As in that well-known Vulcan law firm, Spook, Speek, Spork, Splik, and Roddenberry. “The last name is necessary to keep the audience aware at all times that this relates to science fiction”, as the original memo by Herb Solow (director of production at Desilu before it merged with Paramount) said.
The Khashoggi family are supposed to come from Kayseri in Central Anatolia, in the Western Anatolian dialect region. The lenition of /k/ to [x] between vowels or in coda position is reasonably common in Anatolian dialects, but it is rare in initial position. I do see that among translations for ‘spoon’, Wiktionary lists Iraqi Arabic خاشوگة xāšūga alongside Libyan Arabic كاشيك kāšīk, so such lenition is not unheard of.
@Jongseong Park: Yeah, I was asking about that in another thread recently. Someone also suggested to me that uvularity may have played a role, with kaşık more conservatively being qaşıq in Turkic, and Arabic خ also being uvular.
@gwenllian: Thanks!
The lenition of /k/ to [x] between vowels or in coda position is reasonably common in Anatolian dialects, but it is rare in initial position.
I wonder what the original form for ‘dough’ was in Turkic languages, /xamır/ or /qamır/.
h-/x-: xamı:r (Turkmen), hamur (Turkish), xämir (Azerbayjani, with surprising front vowels) + hamir (Uzbek), xamur (Kumyk)
q: qamır (Tatar, Bashkort, Kazakh, Kyrgyz)
Pretty sure all those terms for “yeast” are from Arabic xamiirah.
Thanks!
But I’m left wondering what the original Turkic word for dough was. talqan doesn’t quite cut it, being the word for coarse/fine meal of roasted barley/wheat.
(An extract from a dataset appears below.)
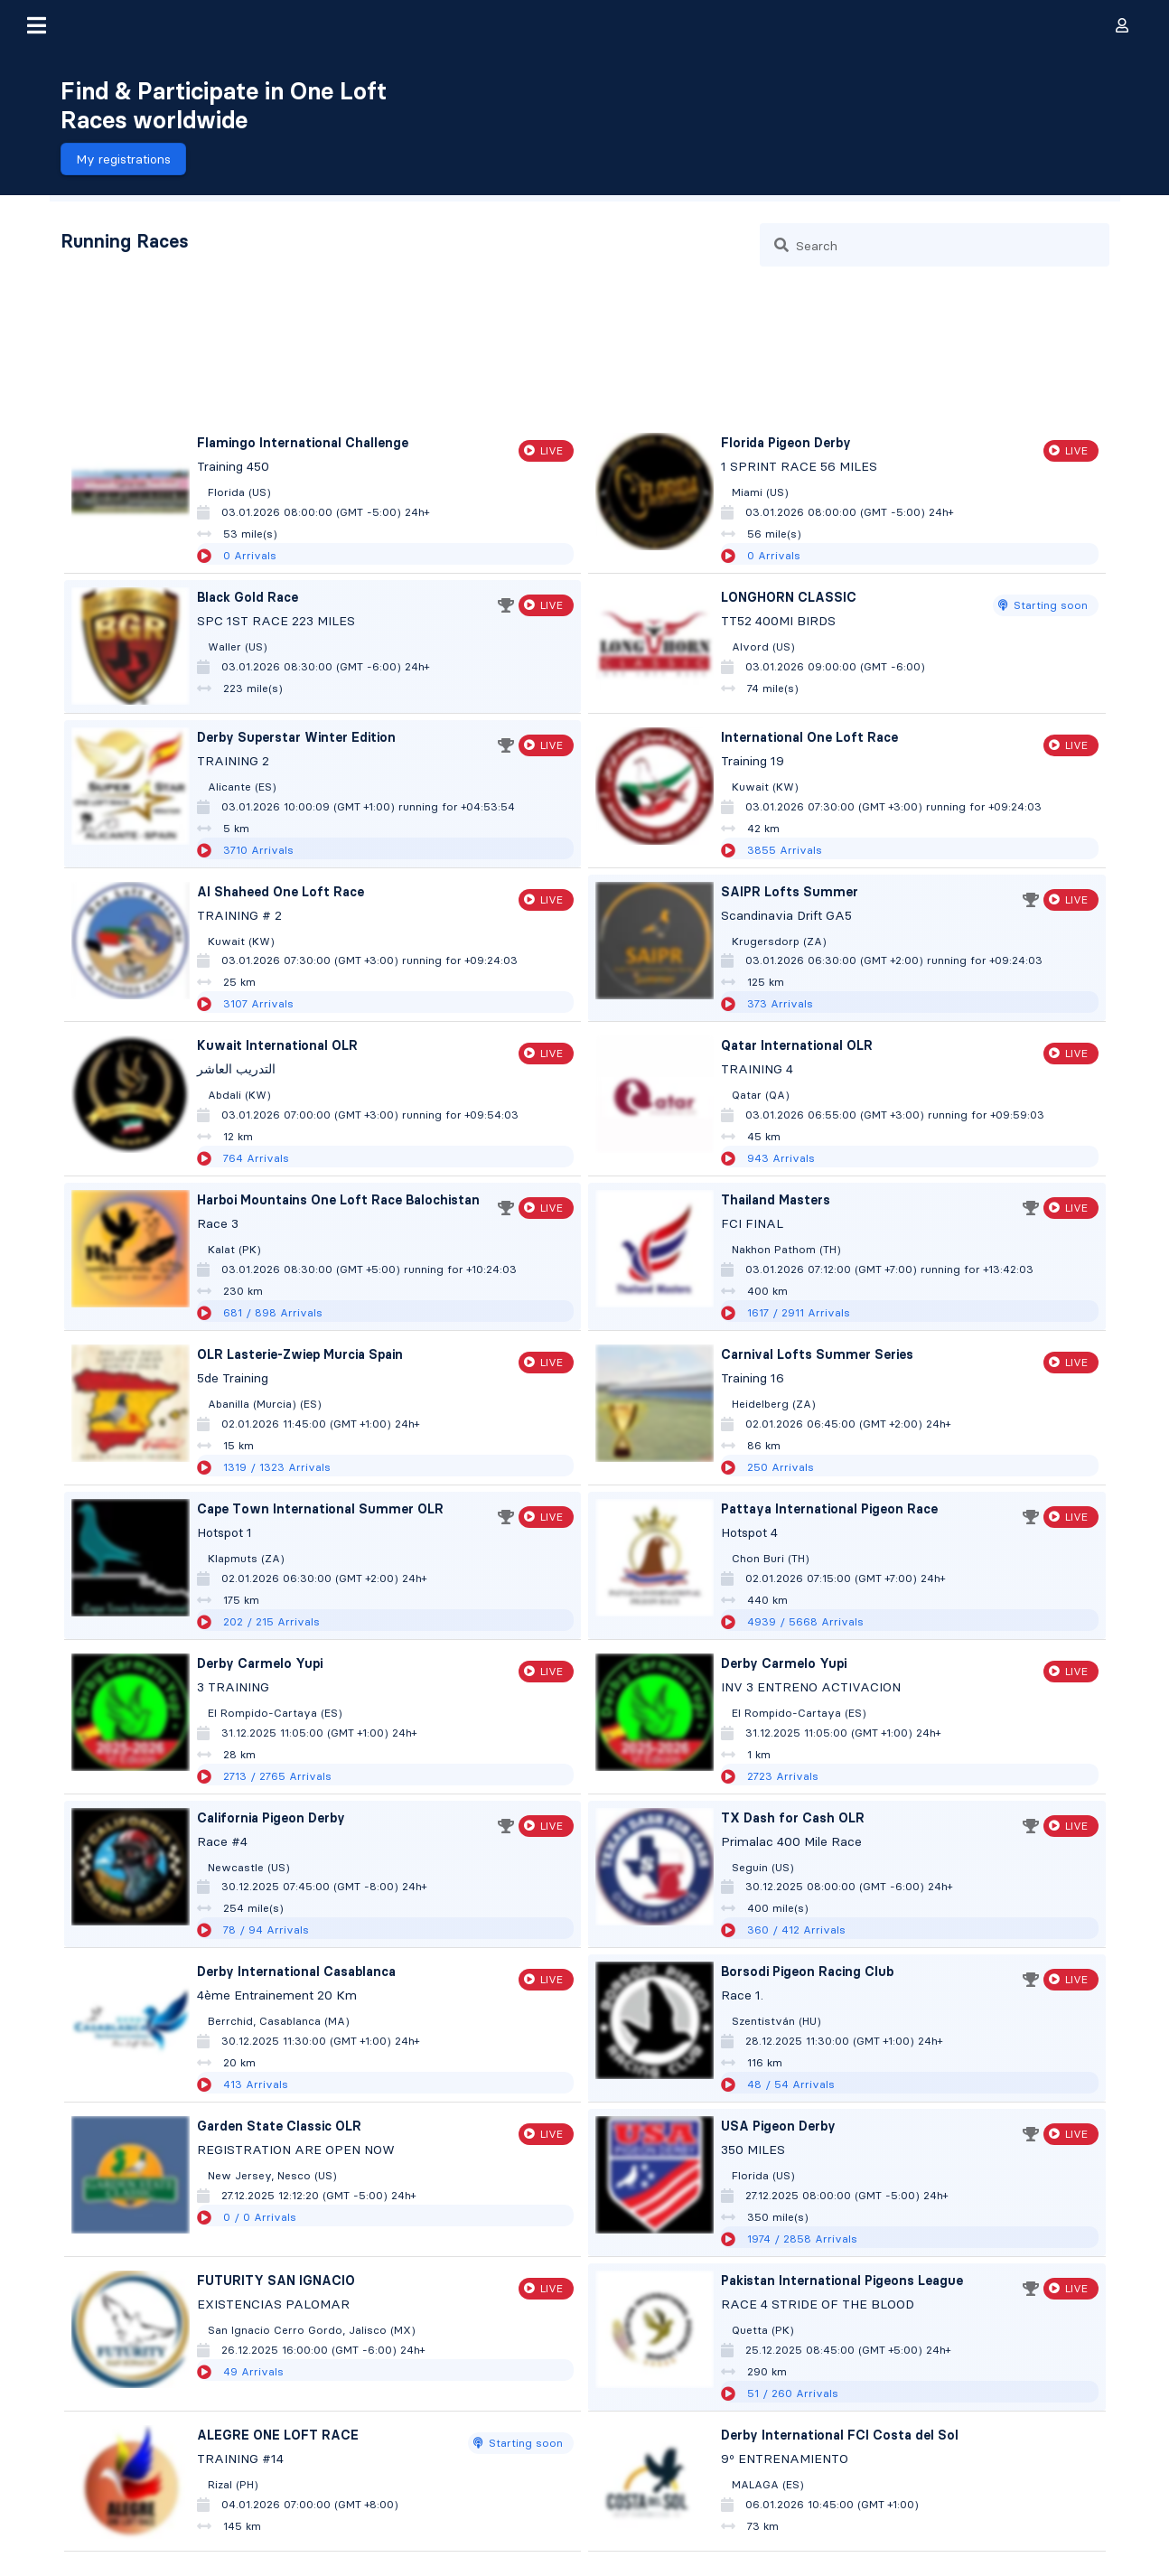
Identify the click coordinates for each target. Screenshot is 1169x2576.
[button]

But I’m left wondering what the original Turkic word for dough was.
Five years later: my Old Turkic dictionary has joγurmīš, a derivative of joγur- ‘to mix, knead.’
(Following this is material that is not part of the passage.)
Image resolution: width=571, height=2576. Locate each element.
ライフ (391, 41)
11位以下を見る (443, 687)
my Old Turkic dictionary has joγurmīš
Is this Nadeliaev et al.?
The entry for joγur- I “мешать, месить” in Nadeliaev et al., Древнетюркский словарь (1969) quotes Mahmud al-Kashgari, Dīwānu Luġāti t-Turk (1072–74) for yoġurmıš ūn suvıšdı, translating “замешанное тесто (букв. мука) стало брязким”. Буквально, because al-Kashgari says ūn, which is literally ‘flour’, while yoġurmıš should be ‘kneaded’, then. The verb suvıš- is attested only here, as far I can tell, but it looks extended from a *suvı- with the common suffix -(i)š-, often reciprocal/cooperative (involving multiple event participants). The base is elsewhere, as in suvık ‘runny, watery’ (of yoghurt), ultimately from su ‘water’. The whole passage can be seen in the edition of al-Kashgari here, the second entry up from the bottom of page 535 of the file (page ٨٢ in the edition):
A broad use of ‘flour’ for ‘dough’ would be like Old Uyghur men ‘flour; dough; bread’, from Middle Chinese 麵 menᴴ, with similar broad semantics (‘flour’, ‘noodle’, etc.).
Is this Nadeliaev et al.?
It is indeed, and I thank you for the clarifications and additional information.
брязкий?
Never heard such a word. Judging by a google search, it marginally exists in Ukrainian and means something like “rattling” and I also found a mention in Karelian dialectal dictionary meaning “obnoxious”. Maybe they meant вязкий/viscous?
Yes, that’s an OCR error I didn’t catch while cutting and pasting. The стало врязким translates Turkic suvıšdı, which al-Kashgari renders in Arabic with istarḫā min kaṯrati l-māʾi “became limp/flaccid/flabby/soft from an abundance of water”. By the time I had located the passage in al-Kashgari and finished transliterating and translating the Arabic, I had lost patience and simply posted what I had assembled. Apologies.
Yes, Nadelyaev has вязким.
Xerîb, it’s all right. Quite entertaining actually to go on a rare word hunt. Compared to bird watching, no need to get up at 3 a.m. and hide behind a tree.